» Problems to work on
a: In the commentary on Luke 2, what is the title of the book by Bob Schieffer?
b: The commentary on Luke 2 divides the fuller Lukan nativity story into parts. List each part along with the verses it gives for it.
c: Return the part of the commentary on Luke 2 starting at "Yes, the angel" and ending at "identify good news?".

» Selected excerpt
◇ ◇ ◇ ◇
Commentary on Luke 2:1-14 [15-20]
In the book Overload: Finding the Truth in Today’s Deluge of News, trusted news journalist Bob Schieffer argues that we live in an age of information overload. As his book’s subtitle suggests, our age faces a “deluge of news.” In addition to having a regular diet of printed news outlets, we now have 24-hour news cycles produced by cable TV, and we are bombarded by YouTube news videos and news websites because of the advancement of digital technology. The present surfeit of news, though, does not mean all news is good news.
What then might be the criteria for good news? Is not the answer to this question nestled somewhere in the fuller account of the Lukan nativity story (which gives us the source of good news, 2:1–7; the sharing of good news, 2:8–14; and the search or quest to become witnesses or agents of good news, 2:15–20)? Can we not find the criteria for good news lodged in the words of the unidentified heavenly angel (or messenger), whom Luke places among a long litany of persons telling good news in the Gospel of Luke and the book of Acts?
Yes, the angel of 2:8–14 is one messenger in a stream of good-news tellers—from Gabriel (1:19) to John the Baptist (3:18) and Jesus (4:18, 43; 7:22; 8:1; 9:6; 16:16; 20:1) and on to Jesus’ successors in Acts (5:42; 8:4, 12, 25, 35, 40; 10:36; 11:20; 13:32; 14:7, 15, 21; 15:35; 16:10). So, given this stream of Lukan good-news tellers, how might we identify good news?
◇ ◇ ◇ ◇
» Source data
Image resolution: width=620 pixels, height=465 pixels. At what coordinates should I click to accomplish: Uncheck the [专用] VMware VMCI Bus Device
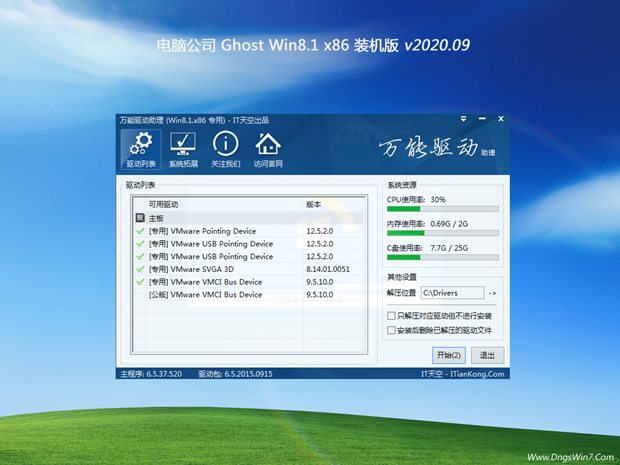(140, 282)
◇ ◇ ◇ ◇
» Answers in order
a: Overload: Finding the Truth in Today’s Deluge of News

b:
- The source of good news, 2:1–7
- The sharing of good news, 2:8–14
- The search or quest to become witnesses or agents of good news, 2:15–20

c:
Yes, the angel of 2:8–14 is one messenger in a stream of good-news tellers—from Gabriel (1:19) to John the Baptist (3:18) and Jesus (4:18, 43; 7:22; 8:1; 9:6; 16:16; 20:1) and on to Jesus’ successors in Acts (5:42; 8:4, 12, 25, 35, 40; 10:36; 11:20; 13:32; 14:7, 15, 21; 15:35; 16:10). So, given this stream of Lukan good-news tellers, how might we identify good news?